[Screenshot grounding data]
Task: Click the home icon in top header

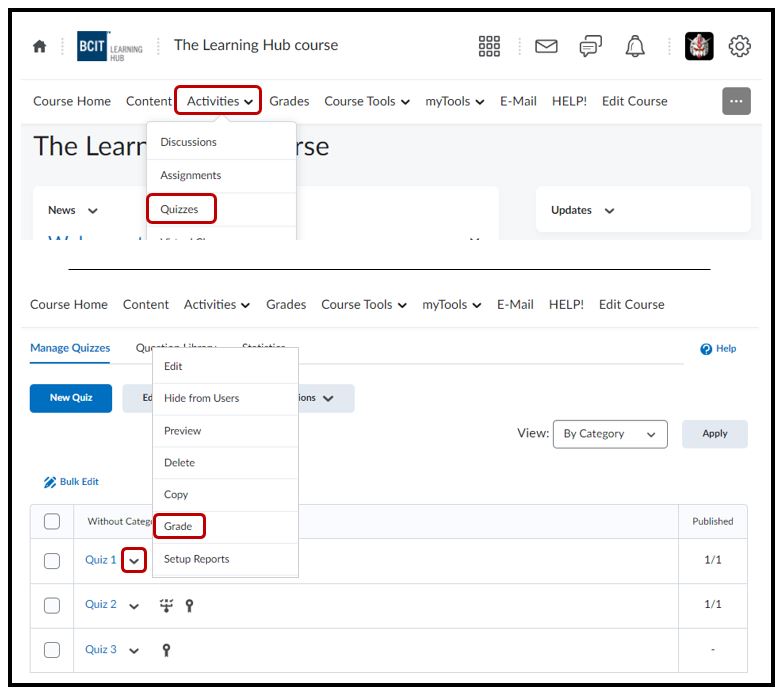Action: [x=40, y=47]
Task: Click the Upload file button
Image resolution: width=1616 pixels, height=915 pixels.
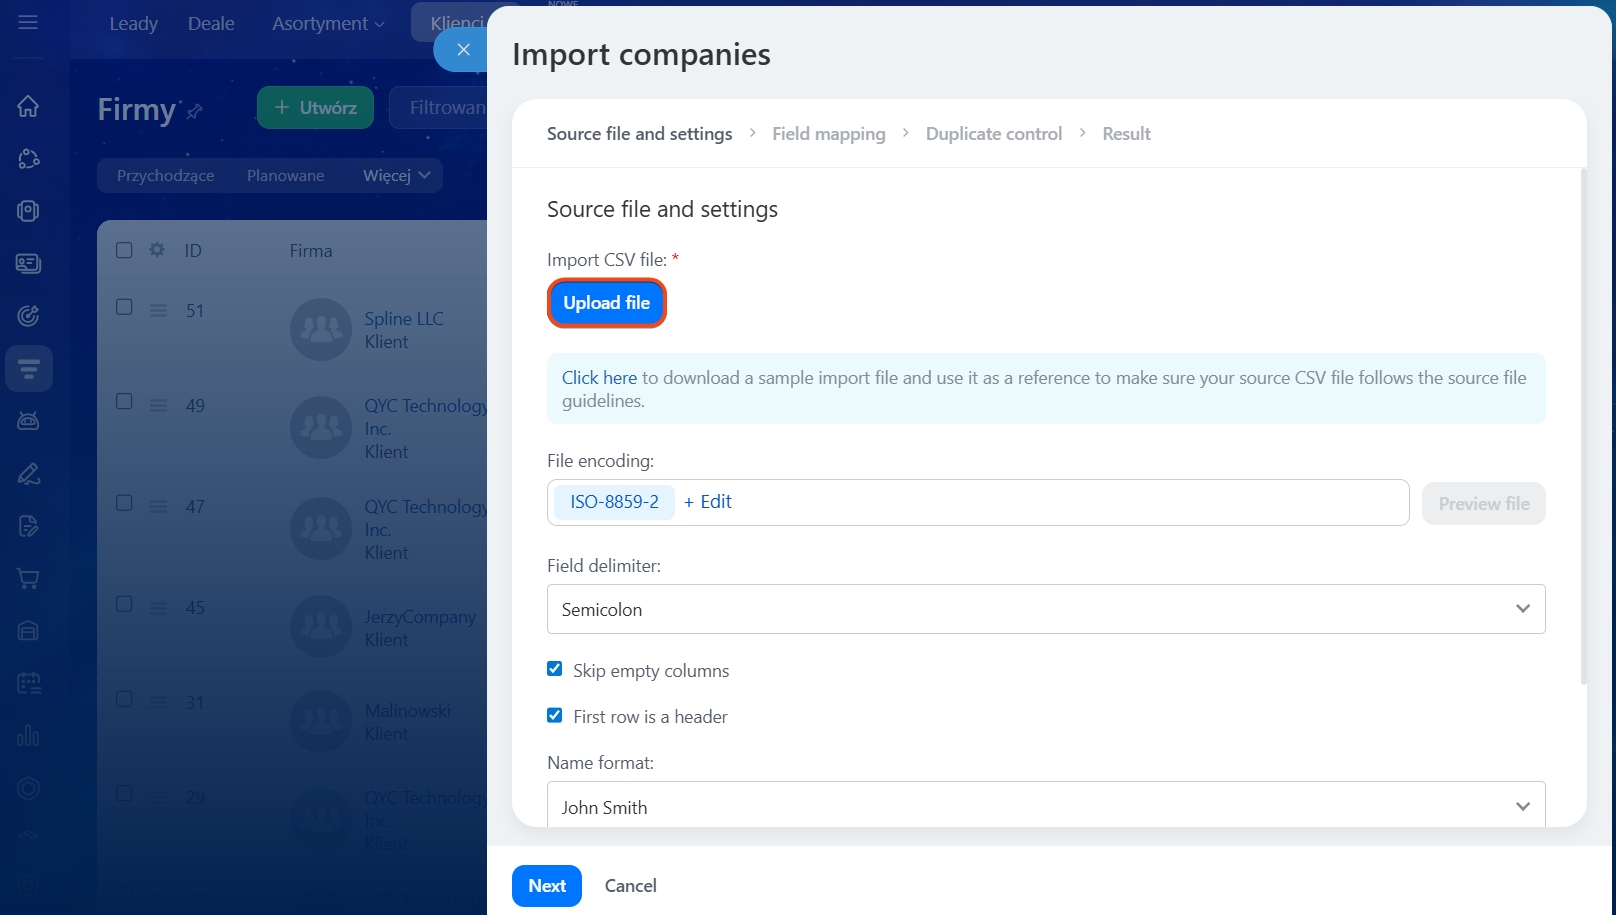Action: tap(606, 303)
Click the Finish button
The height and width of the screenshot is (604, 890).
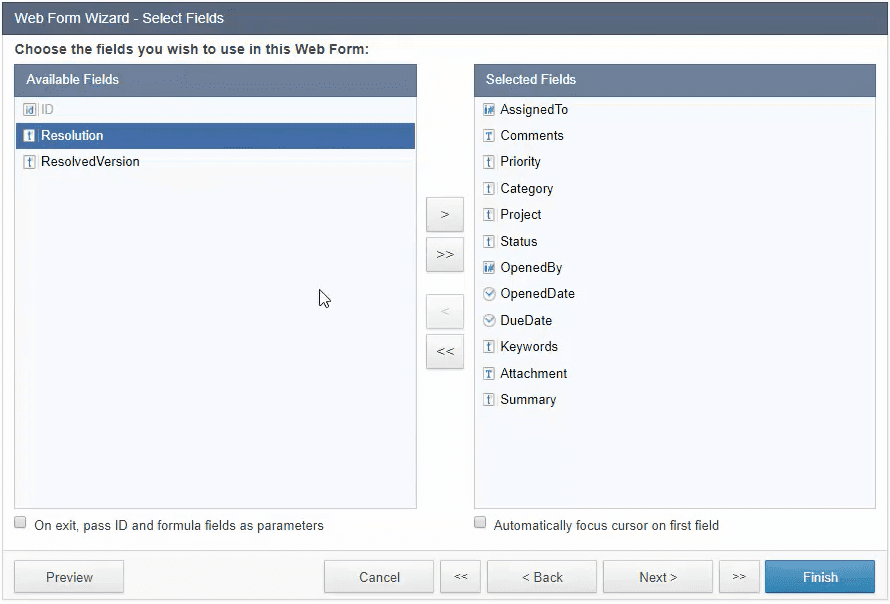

Activity: Leave out the images and copy all remaining data word for word.

Solution for this exercise:
Task: Click the home icon in top header

Action: [x=40, y=47]
Task: Click the Upload file button
Image resolution: width=1616 pixels, height=915 pixels.
Action: tap(606, 303)
Click the Finish button
The height and width of the screenshot is (604, 890).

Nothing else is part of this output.